Functional Mushroom Capsule Guide

Functional mushrooms are a special class of fungi used not just for flavor, but for their measurable effects on the mind, body, and immune system. Unlike culinary mushrooms (like button or straw mushroom) that are eaten mainly as food, functional mushrooms are rich in bioactive compounds—molecules that interact with human physiology in complex and beneficial ways.

What’s in Each Capsule?

Each capsule contains 400 mg of a 16:1 extract standardized to over 45% beta-glucans — the active compounds responsible for immune, neurological, and stress-supporting effects. This is the standard marker for extraction efficiency.

That means every capsule contains the equivalent of 60–70 grams of whole mushroom, in a precise, bioavailable, concentrated form, making these the most powerful extracts available today.

How and when to take it?

Take 1–2 capsules per day of one or more varieties depending on your goals. While these extracts are very safe, exceeding 6 total capsules per day may cause mild digestive upset or restlessness.

For best results, take your mushrooms daily and give your system a short reset. Either one day off each week or one full week off every two months to maintain long-term effectiveness and sensitivity.

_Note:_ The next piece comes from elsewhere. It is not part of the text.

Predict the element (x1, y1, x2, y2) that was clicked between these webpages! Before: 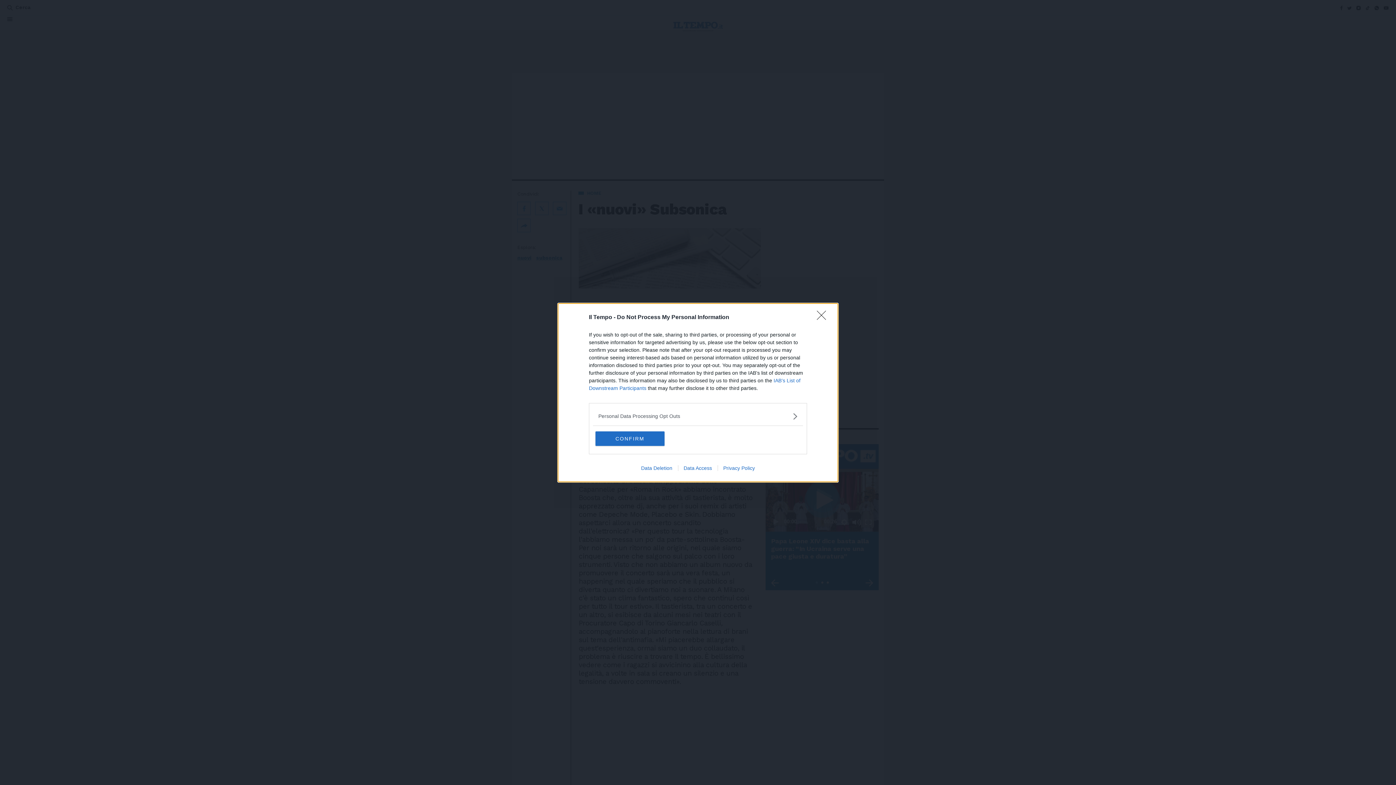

Lion’s Mane: Brain and Nerve Growth

In one landmark human trial, participants with mild cognitive impairment who took Lion’s Mane extract over 16 weeks showed significantly improved performance on cognitive scales compared to placebo.

Further recent trials using concentrated, fruiting-body extracts showed improved scores on executive function tasks in healthy adults.

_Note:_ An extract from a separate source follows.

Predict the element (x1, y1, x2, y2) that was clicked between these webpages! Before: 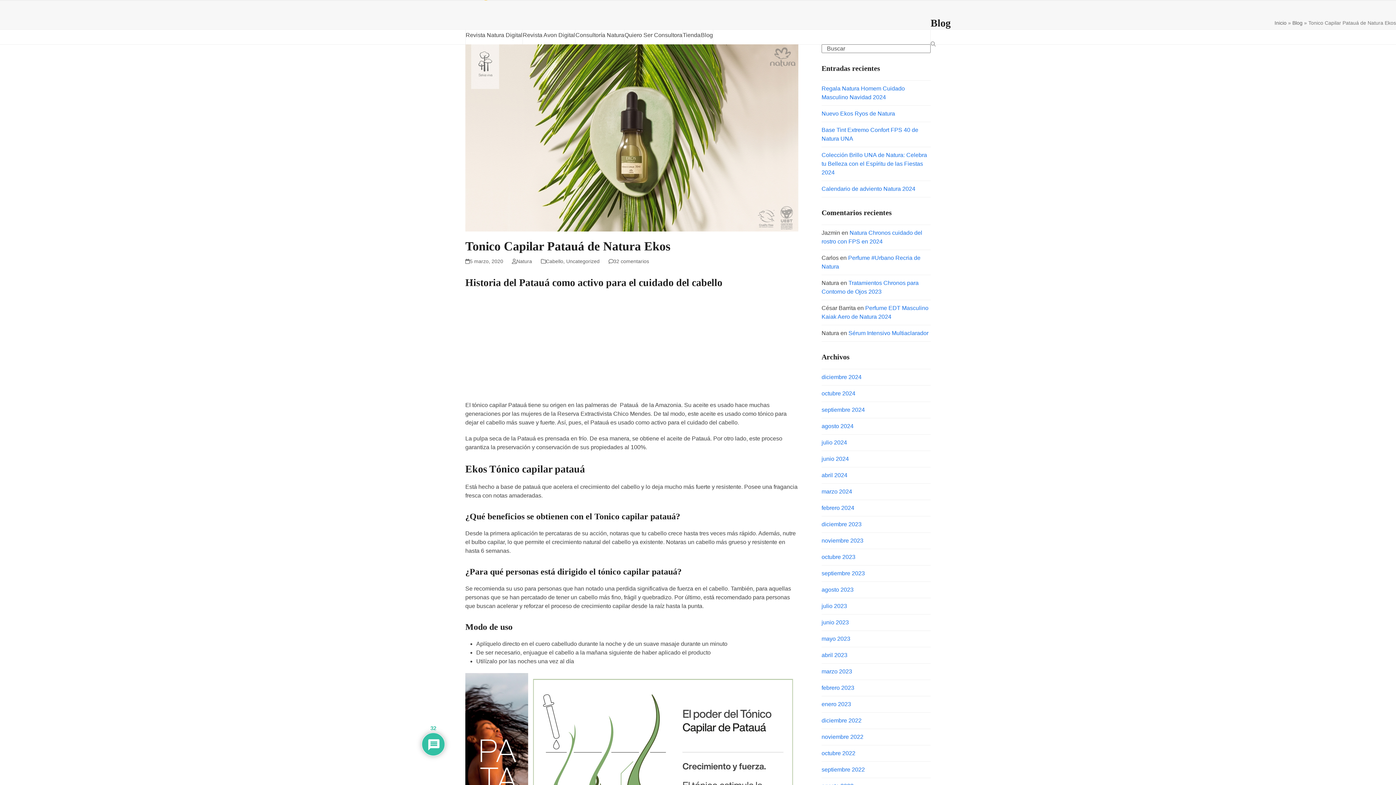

Mechanistically, Lion’s Mane contains erinacines and hericenones, which stimulate nerve growth factor (NGF) synthesis, working via pathways like JNK/c-Jun activation.

In vitro studies also show these compounds promote neuronal outgrowth, dendrite branching, and synaptic plasticity.

What to expect / when to take:

Best used in the morning or early day, when you're engaging in mental tasks, learning, or creative work.

Over 4–16 weeks, many users report improvements in focus, mental clarity, memory retention, and “flow” states. (Effects tend to accumulate gradually.)

Reishi: Sleep and Stress Modulation

Reishi (Ganoderma lucidum) has been studied for its ability to support improved sleep quality and reduce symptoms of stress in human trials.

In controlled trials of insomnia, Reishi supplementation showed measurable improvements in sleep efficiency and reductions in nighttime awakenings.

Its triterpenes (lipid-soluble compounds) and polysaccharides act on the hypothalamic-pituitary-adrenal (HPA) axis, helping lower circulating stress hormones like cortisol and modulating autonomic tone to promote a calmer, more relaxed state before sleep.

What to expect / when to take:

Best taken in the evening, 30–60 minutes before bed to leverage its calming effects when your body is winding down.

Over time, users may notice deeper, more restorative sleep, fewer nighttime awakenings, and less daytime tension or irritability.

Cordyceps militaris: Endurance and Energy

Cordyceps militaris has shown to improve aerobic performance, oxygen uptake, and ATP generation in both human and preclinical research.

In trials, supplementation with Cordyceps has been correlated with improved oxygen utilization, more efficient blood flow, and extended time-to-exhaustion.

One mechanistic study showed that Cordyceps militaris extract enhances exercise performance through upregulation of ATP generation pathways rather than simply relieving muscle fatigue.

The active compound cordycepin (3′-deoxyadenosine) plays a central role: it acts as a nucleoside analog, influencing cellular energy metabolism, mitochondrial function, and modulating AMPK and adenosine receptors.

What to expect / when to take:

Take in the morning or about 30–60 minutes before activity, to support energy, oxygen delivery, and endurance.

Over weeks, expect smoother stamina, reduced fatigue, better VO₂ metrics, and more efficient ATP use during workouts.